If the cervix is open, you may notice a smelly yellow to red colored discharge from the vulva. Sometimes the cervix stays closed, so there is no discharge. Animals with a closed pyometra (cervix closed) are sicker because the pus is building up in the uterus and not draining out. Other signs that your dog may have a pyometra include lethargy, drinking and urinating more than usual, poor appetite, vomiting, and fever.
Veterinarians will have pyometra on the list of possible causes of illness in any intact (un-spayed) female dog or cat. Tests done to determine if your pet has pyometra may include ultrasound or X-rays, and blood work such as a CBC (complete blood count) and chemistry panel.

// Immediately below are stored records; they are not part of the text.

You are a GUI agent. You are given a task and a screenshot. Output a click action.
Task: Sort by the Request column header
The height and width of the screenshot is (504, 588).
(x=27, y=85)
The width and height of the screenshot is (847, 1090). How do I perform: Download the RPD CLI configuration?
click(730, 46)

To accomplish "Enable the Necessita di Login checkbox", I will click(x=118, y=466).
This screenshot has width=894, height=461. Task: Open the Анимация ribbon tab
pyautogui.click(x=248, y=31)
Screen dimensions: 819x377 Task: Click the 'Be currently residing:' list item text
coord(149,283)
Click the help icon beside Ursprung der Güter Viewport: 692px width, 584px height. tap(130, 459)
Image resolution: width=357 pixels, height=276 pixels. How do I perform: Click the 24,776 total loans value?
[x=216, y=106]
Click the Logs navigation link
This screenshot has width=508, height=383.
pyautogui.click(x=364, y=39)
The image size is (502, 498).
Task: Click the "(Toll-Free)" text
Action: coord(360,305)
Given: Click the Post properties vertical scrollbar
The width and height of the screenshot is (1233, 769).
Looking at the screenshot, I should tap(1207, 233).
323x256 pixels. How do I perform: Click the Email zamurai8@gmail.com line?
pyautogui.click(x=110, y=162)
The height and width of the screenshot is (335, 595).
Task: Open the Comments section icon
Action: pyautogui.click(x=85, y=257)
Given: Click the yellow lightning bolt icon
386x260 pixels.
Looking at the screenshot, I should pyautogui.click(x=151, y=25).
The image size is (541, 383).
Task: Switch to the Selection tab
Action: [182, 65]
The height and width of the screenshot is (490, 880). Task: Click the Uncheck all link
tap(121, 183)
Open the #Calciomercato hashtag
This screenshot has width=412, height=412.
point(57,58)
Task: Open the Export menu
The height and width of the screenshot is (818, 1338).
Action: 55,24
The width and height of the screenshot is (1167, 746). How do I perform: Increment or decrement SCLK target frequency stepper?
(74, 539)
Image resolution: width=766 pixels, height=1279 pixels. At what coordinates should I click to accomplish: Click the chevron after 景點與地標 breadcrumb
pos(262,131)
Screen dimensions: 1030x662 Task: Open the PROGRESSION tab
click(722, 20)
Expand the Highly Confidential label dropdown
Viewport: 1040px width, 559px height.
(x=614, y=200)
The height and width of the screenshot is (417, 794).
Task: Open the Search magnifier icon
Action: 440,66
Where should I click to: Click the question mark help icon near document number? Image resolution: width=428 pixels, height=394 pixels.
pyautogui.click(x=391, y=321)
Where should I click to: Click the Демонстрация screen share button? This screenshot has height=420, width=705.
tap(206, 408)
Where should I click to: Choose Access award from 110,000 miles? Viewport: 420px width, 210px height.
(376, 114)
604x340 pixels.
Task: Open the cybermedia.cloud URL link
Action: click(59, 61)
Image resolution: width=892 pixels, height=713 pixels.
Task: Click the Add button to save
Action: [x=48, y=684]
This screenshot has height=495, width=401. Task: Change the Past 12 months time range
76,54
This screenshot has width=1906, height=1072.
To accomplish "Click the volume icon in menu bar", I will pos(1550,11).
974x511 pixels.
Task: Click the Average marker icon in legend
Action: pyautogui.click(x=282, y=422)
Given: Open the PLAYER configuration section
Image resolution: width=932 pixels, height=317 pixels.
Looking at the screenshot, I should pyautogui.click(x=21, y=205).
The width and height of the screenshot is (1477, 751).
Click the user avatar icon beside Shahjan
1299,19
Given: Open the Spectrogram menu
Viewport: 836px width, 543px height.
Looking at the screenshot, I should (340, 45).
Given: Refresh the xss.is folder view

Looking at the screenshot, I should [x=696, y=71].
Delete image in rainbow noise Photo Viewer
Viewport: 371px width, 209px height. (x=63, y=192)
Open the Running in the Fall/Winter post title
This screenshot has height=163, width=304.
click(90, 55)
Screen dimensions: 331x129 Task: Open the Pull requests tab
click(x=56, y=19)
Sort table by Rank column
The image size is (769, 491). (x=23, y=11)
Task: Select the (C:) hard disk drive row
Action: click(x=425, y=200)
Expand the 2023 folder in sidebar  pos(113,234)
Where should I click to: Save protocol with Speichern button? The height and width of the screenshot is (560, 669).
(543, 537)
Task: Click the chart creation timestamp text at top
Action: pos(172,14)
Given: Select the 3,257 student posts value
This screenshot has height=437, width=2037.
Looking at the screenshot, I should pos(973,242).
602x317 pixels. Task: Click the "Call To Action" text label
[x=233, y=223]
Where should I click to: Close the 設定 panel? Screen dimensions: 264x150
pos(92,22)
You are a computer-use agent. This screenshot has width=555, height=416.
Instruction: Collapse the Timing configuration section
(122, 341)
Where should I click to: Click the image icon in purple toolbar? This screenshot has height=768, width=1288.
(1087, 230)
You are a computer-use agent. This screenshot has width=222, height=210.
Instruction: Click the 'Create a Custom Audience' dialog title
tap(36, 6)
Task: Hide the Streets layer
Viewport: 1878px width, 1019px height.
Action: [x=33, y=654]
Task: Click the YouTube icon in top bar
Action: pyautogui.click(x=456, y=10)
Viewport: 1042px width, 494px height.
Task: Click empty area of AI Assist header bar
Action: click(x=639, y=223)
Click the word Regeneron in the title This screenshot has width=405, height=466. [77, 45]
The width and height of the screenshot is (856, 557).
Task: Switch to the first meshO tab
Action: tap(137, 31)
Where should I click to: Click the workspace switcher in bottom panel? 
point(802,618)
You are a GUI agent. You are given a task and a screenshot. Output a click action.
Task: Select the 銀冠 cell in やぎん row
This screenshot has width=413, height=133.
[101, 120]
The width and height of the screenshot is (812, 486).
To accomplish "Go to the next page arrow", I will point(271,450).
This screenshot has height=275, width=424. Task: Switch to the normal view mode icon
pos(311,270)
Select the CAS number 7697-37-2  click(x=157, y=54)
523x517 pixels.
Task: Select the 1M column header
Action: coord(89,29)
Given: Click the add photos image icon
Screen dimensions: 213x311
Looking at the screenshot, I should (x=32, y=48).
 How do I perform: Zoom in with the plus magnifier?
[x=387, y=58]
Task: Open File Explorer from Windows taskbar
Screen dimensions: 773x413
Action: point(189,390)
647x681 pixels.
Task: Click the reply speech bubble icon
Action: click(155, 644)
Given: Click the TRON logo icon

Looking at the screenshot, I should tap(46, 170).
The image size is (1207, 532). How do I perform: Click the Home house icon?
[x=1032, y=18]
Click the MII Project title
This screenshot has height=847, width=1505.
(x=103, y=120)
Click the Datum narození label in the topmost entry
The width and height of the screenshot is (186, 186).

Pyometra makes pets really sick, and if left untreated for too long, death can occur. Treatment will include stabilization with IV fluids, antibiotics, and pain medication. Surgery to remove the infected uterus should be done as soon as possible. For valuable breeding animals, medical management can sometimes be attempted, but surgery is considered to be the gold standard. Since these patients are very sick, the cost of the surgery and hospitalization will cost more than an ovariohysterectomy (spay) on a healthy dog. Hospitalization for several days after surgery is often required, especially if the kidneys have been affected, or the pyometra was closed.